Acoustic Modeling (ASR Part 2)

Link to the start of ASR series: Automatic Speech Recognition (ASR Part 0)

This blog post explores the acoustic modeling component of ASR systems.


Phonetics is the part of linguistics that focuses on the study of the sounds produced by human speech. It encompasses their production (through the human vocal apparatus), their acoustic properties, and perception. The atomic unit of speech sound is called a phoneme. Words are comprised of one or more phonemes in sequence. The acoustic realization of a phoneme is called a phone.

There are three basic branches of phonetics, all of which are relevant to automatic speech recognition.


A syllable is a sequence of speech sounds, composed of a nucleus phone and optional initial and final phones. The nucleus is typically a vowel or syllabic consonant, and is the voiced sound that can be shouted or sung.

As an example, the English word \(\text{"bottle"}\) contains two syllables. The first syllable has three phones, which are \(b aa t\) in the Arpabet phonetic transcription code. The \(aa\) is the nucleus, the \(b\) is a voiced consonant initial phone, and the \(t\) is an unvoiced consonant final phone. The second syllable consists only of the syllabic cosonant \(l\).

Acoustic Modeling

Acoustic Model is a classifier which predicts the phonemes given audio input. Acoustic Model is a hybrid model which uses deep neural networks for frame level predictions and HMM to transform these into sequential predictions.

The three fundamental problems solved by HMMs:

Mathematical foundation to HMMs can be found in this post

Each phoneme will be modeled using a 3 state HMM (beginning, middle and end)


Word HMMs can be formed by concatenating its constituent phoneme HMMs. For example, the HMM word \(\text{"cup"}\) can be formed by concatenating the HMMs for its three phonemes.


Therefore for training an Acoustic Model we need a word and its “spelling” in phonemes.

In HMM, each state has distribution over the observables (transition probabilities i.e a probability distribution over all the observable states from each hidden state). This distribution is modeled using a Guassian Mixture Models (GMM).
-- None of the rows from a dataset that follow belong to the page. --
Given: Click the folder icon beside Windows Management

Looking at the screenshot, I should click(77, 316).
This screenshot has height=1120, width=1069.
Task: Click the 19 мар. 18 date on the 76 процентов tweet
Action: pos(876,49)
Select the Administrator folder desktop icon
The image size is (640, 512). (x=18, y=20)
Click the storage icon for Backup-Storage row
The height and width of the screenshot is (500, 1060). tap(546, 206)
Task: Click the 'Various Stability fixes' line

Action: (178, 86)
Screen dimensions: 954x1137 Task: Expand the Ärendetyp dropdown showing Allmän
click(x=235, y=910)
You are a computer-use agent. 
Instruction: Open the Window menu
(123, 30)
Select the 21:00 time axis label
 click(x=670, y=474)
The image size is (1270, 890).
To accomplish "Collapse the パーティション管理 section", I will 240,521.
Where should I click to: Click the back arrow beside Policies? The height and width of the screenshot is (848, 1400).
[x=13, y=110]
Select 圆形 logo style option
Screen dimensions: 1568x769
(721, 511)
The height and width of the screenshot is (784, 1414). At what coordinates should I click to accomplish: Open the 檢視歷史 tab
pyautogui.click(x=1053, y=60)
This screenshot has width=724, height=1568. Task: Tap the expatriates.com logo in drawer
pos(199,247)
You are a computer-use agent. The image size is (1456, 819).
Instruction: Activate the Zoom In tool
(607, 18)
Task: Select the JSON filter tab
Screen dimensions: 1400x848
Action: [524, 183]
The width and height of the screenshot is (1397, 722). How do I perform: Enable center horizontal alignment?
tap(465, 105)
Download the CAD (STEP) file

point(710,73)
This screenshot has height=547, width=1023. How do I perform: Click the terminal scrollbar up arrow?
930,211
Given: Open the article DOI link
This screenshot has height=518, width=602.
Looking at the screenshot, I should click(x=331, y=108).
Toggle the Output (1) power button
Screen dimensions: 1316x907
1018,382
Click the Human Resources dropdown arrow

There will be a separate GMM for each hidden state.

\[p(x|s) = \sum_{m}^{}w_{m}N(x;\mu_{m},\sum_{m})\]

where \(N(x;\mu_{m},\sum_{m})\) is Guassian Distribution and \(w_{m}\) is a mixture weight and \(\sum_{m}^{}w_{m} = 1\).

Thus, each state of the model has its own GMM. The Baum-Welch training algorithm estimated all the transition probabilities as well as the means, variances, and mixture weights of all GMMs.

Modern speech recognition systems no longer model the observations using a collection of Gaussian mixture models but rather a single deep neural network that has output labels that represent the state labels of all HMMs states of all phonemes. For example, if there were 40 phonemes and each has a 3-state HMM, the neural network would have \(40 \times 3 = 120\) output labels. Such acoustic models are called “hybrid” systems or DNN-HMM systems to reflect the fact that the observation probability estimation (transition probability) formerly done by GMMs is now done by a DNN, but that the rest of the HMM framework, in particular the HMM state topologies and transition probabilities, are still used. In simpler words, given an input MFCC vector, DNN will tell you what state it is in and of what phoneme. For eg, it might say that it is in the starting state of the phoneme \(/uh/\). Now, transitioning from this state to other state is handled by HMM.

Context Dependent Phones

In the previous section, we did context independent phones. For eg, for \(\text{"cup"}\), each phone \(/k/\), \(/uh/\), \(/p/\) were independent. In context dependent, each phone will have a preceding phoneme and succeeding phoneme which will be modeled. For eg, for \(\text{"cup"}\), HMM will look like this.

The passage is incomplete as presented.